= What is asked =
Render the items, starting at the beginning and ending at the line containing "will click(139, 7).", as a two-column CSV with one row per item and the columns item and answer. Put each field in quotation marks and replace any line breaks with spaces.

= Entries =

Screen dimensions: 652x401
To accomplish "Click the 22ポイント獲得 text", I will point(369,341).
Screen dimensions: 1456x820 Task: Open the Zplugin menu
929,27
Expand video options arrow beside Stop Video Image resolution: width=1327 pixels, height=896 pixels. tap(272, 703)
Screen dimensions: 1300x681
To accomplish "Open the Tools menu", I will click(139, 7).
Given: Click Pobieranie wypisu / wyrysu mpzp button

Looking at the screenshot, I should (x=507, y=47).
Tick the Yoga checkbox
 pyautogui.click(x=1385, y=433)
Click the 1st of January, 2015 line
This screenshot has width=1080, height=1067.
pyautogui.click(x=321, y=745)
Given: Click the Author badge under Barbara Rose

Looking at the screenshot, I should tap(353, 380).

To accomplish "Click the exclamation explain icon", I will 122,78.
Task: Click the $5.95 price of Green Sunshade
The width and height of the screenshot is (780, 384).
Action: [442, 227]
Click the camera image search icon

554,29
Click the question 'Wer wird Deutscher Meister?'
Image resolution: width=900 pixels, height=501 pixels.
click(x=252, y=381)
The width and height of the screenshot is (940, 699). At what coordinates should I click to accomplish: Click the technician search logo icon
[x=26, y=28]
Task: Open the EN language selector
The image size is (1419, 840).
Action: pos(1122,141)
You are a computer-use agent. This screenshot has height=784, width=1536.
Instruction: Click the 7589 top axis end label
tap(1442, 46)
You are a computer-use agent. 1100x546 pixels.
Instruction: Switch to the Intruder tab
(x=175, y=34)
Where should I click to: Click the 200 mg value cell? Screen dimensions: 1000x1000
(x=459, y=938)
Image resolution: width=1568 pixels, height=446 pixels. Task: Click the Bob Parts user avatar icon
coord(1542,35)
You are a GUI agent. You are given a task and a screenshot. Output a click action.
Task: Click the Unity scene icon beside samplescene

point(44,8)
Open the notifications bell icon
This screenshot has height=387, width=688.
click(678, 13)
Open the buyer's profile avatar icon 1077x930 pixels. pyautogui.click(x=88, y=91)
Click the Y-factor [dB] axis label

= Task answer =
item,answer
"Screen dimensions: 652x401 To accomplish ""Click the 22ポイント獲得 text"",","I will point(369,341)."
"Screen dimensions: 1456x820 Task: Open the Zplugin menu","929,27"
"Expand video options arrow beside Stop Video Image resolution: width=1327 pixels, height=896 pixels.","tap(272, 703)"
"Screen dimensions: 1300x681 To accomplish ""Open the Tools menu"",","I will click(139, 7)."